Le père, la mère et la fiancée de Dany intenteront un recours contre l'exploitant du Site touristique en dommages et intérêts. La Cour supérieure du Québec en février 2012 a rendu jugement sur la responsabilité des parties dans cette affaire. L'analyse du tribunal porte tout d'abord sur le droit d'ester en justice de la fiancée de Dany. Considérant que cette dernière n'était ni l'épouse, ni l'héritière de Dany, le juge conclu que sa demande doit être rejetée. L'Honorable Gratien Duchesne se prononce ensuite sur l'argument de la défenderesse à l'effet qu'elle ne peut être responsable du décès de Dany puisqu'elle n'est pas propriétaire de la rivière Ashuapmushuan. En effet, le lit de la rivière est la propriété de l'État. Le tribunal considère que cet argument ne peut être retenu car le Site touristique utilisait la rivière et les chutes afin de promouvoir ses activités et, de ce fait, agissait comme si la berge et les roches faisaient partie de son emplacement. L'exploitant du Site touristique est donc responsable de la perte des demandeurs puisqu'il encourageait implicitement ses clients à se rendre près des chutes.

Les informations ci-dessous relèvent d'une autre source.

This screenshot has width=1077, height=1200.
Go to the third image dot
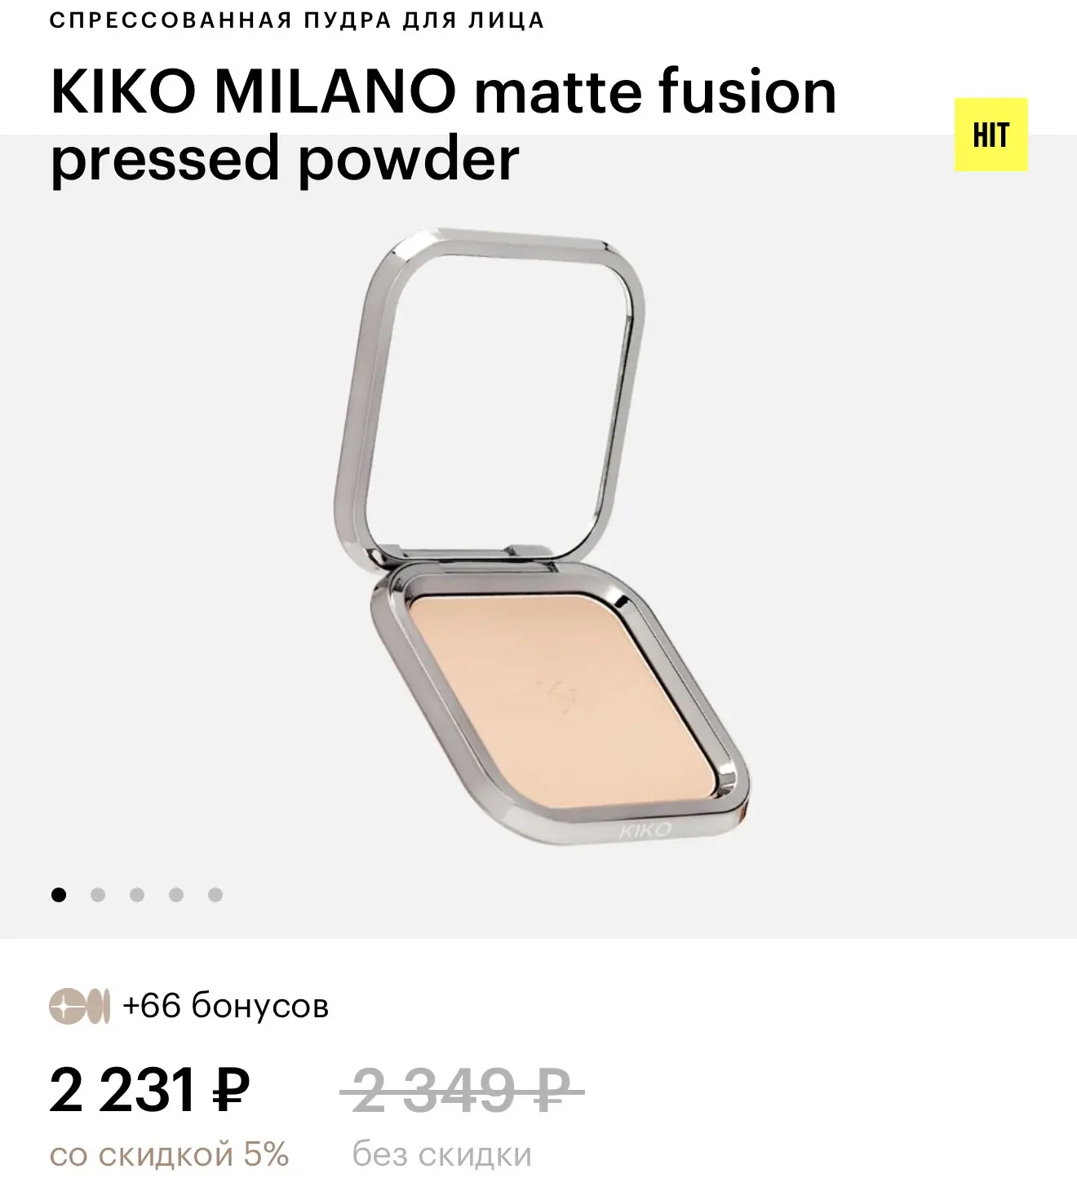[137, 895]
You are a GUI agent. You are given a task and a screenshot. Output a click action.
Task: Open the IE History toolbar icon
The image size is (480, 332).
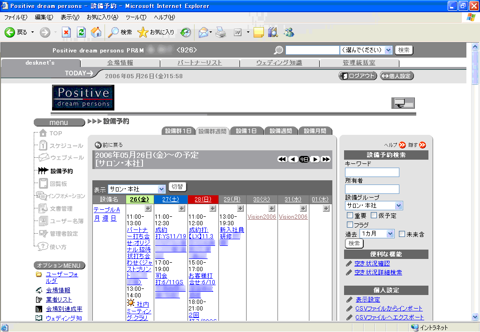[186, 32]
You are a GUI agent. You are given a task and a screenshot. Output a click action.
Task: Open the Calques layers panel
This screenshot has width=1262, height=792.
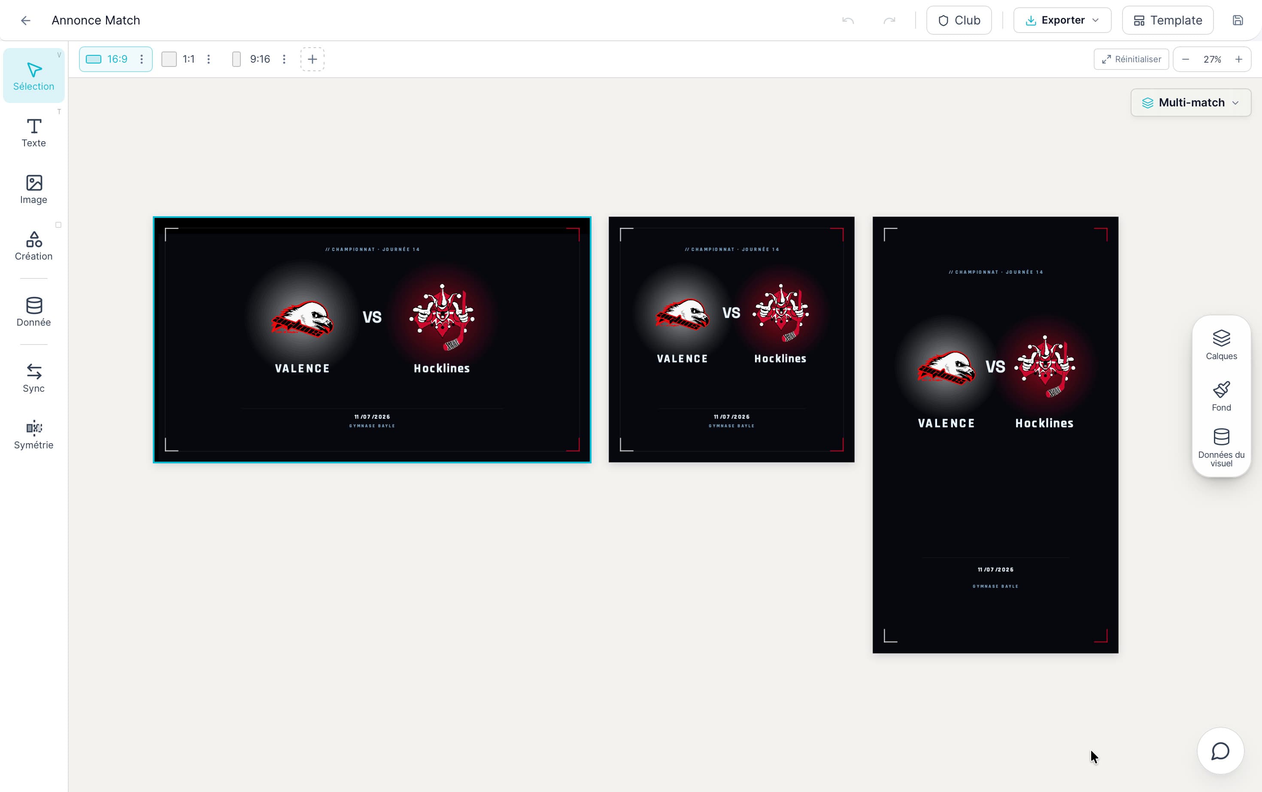click(x=1221, y=345)
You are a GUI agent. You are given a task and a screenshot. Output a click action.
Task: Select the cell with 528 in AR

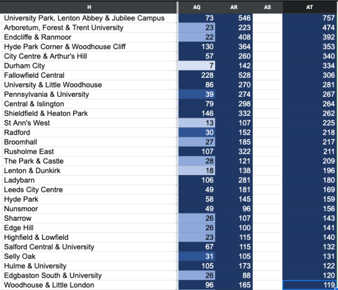pyautogui.click(x=234, y=75)
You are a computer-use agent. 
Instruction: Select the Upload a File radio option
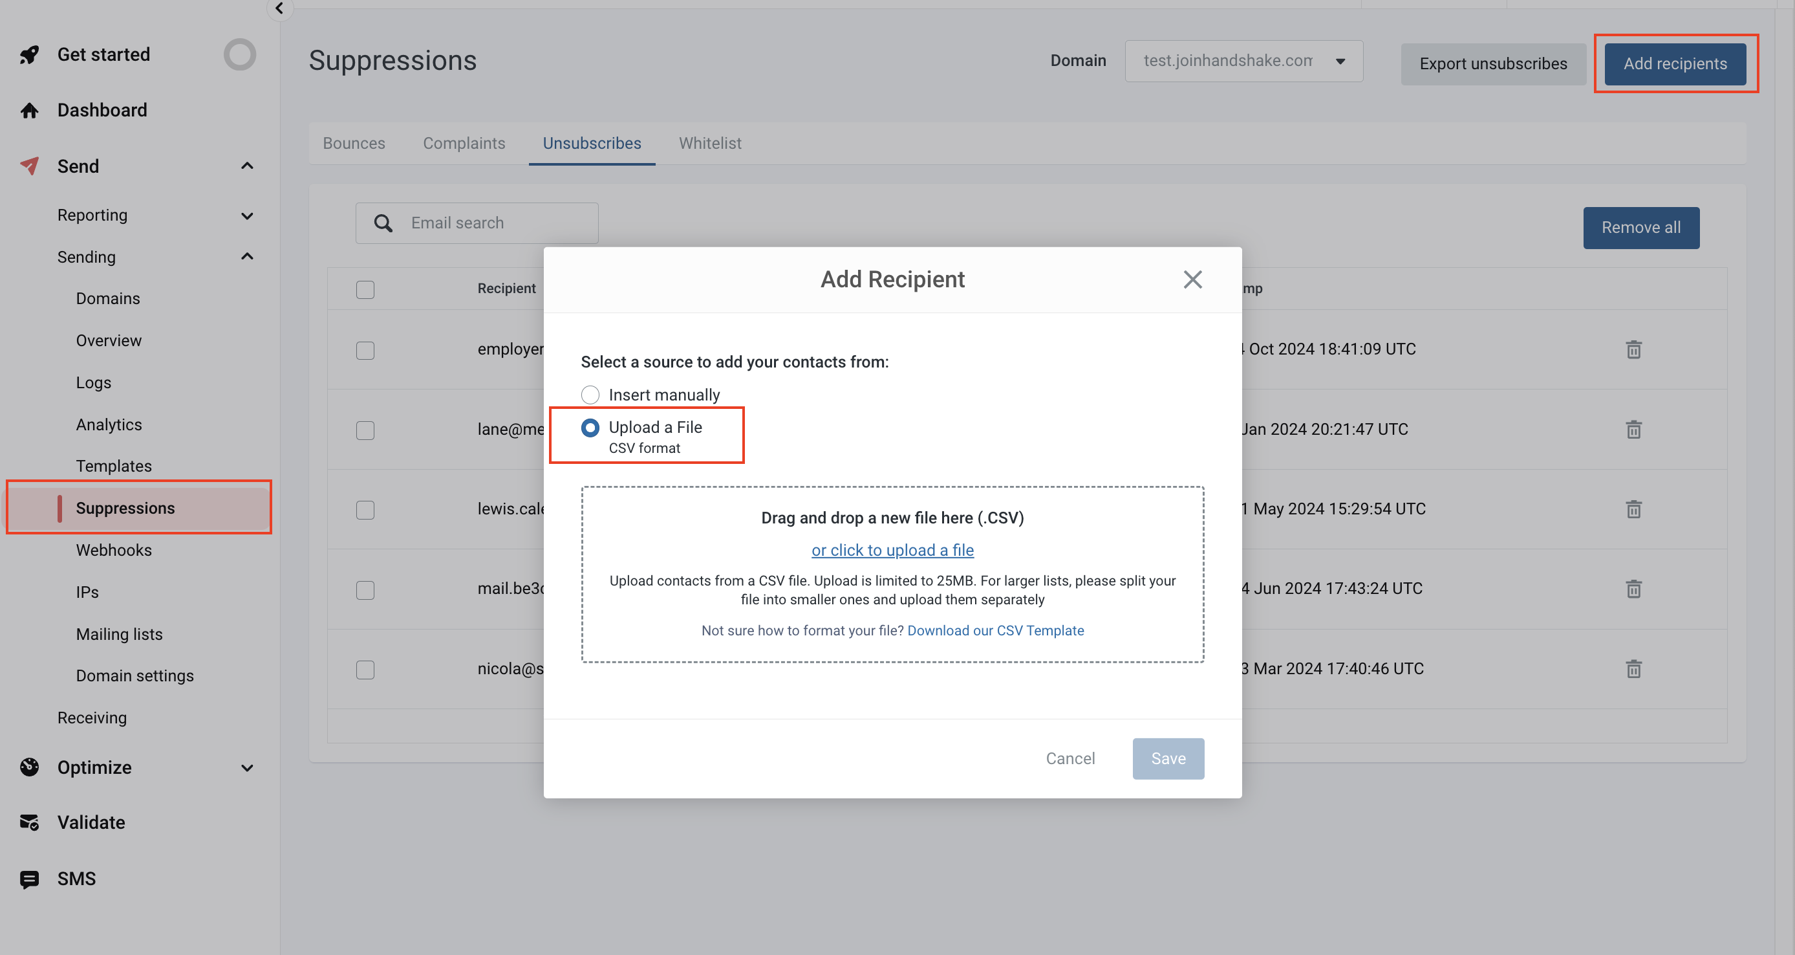click(x=590, y=427)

Quant à l'obligation d'information de l'exploitant du Site touristique, la Cour arrive à la conclusion que Dany connaissait le danger que représentait le fait de se rendre sur une roche partiellement immergée d'eau et qu'il a donc été imprudent. Une information accrue quant aux dangers associés à ce type d'exploration n'aurait rien changé puisque le groupe savait pertinemment que l'opération comportait des risques. En ce qui concerne l'obligation de sécurité de l'exploitant du Site, le tribunal conclut que ce dernier avait une obligation de vigilance qui lui imposait de prendre les précautions nécessaires pour assurer la sécurité des visiteurs. Dans son analyse, la Cour souligne que trois ou quatre autres noyades ont eu lieu dans la même rivière, l'une d'elle étant un accident de canot et l'autre un suicide. Ces situations antérieures démontrent, selon le tribunal, un danger clair de noyade lorsqu'une personne tombe dans la rivière. Ainsi, le tribunal conclut que l'événement tragique était non seulement prévisible, mais probable, sans mesure de protection.

Le juge conclut donc à la responsabilité partagée entre l'exploitant du Site touristique et Dany. L'exploitant du Site touristique avait pour sa part un devoir de mettre en place des mesures de protection et de sauvetage aux abords de la rivière d'autant plus qu'il encourageait la visite des chutes. Le tribunal est d'avis que le défunt aurait vraisemblablement pu être sauvé des eaux si de tels moyens avaient été mis en place.

Commentaires Cette décision est assez surprenante et va contre la tendance jurisprudentielle actuelle. En effet, dans des situations similaires, la victime assume généralement 100% de responsabilité lorsqu'elle se place dans une situation qu'elle sait être dangereuse et que l'exploitant du site a fait des mises en garde quant au danger.

La décision a d'ailleurs été portée en appel et nous en assurerons un suivi.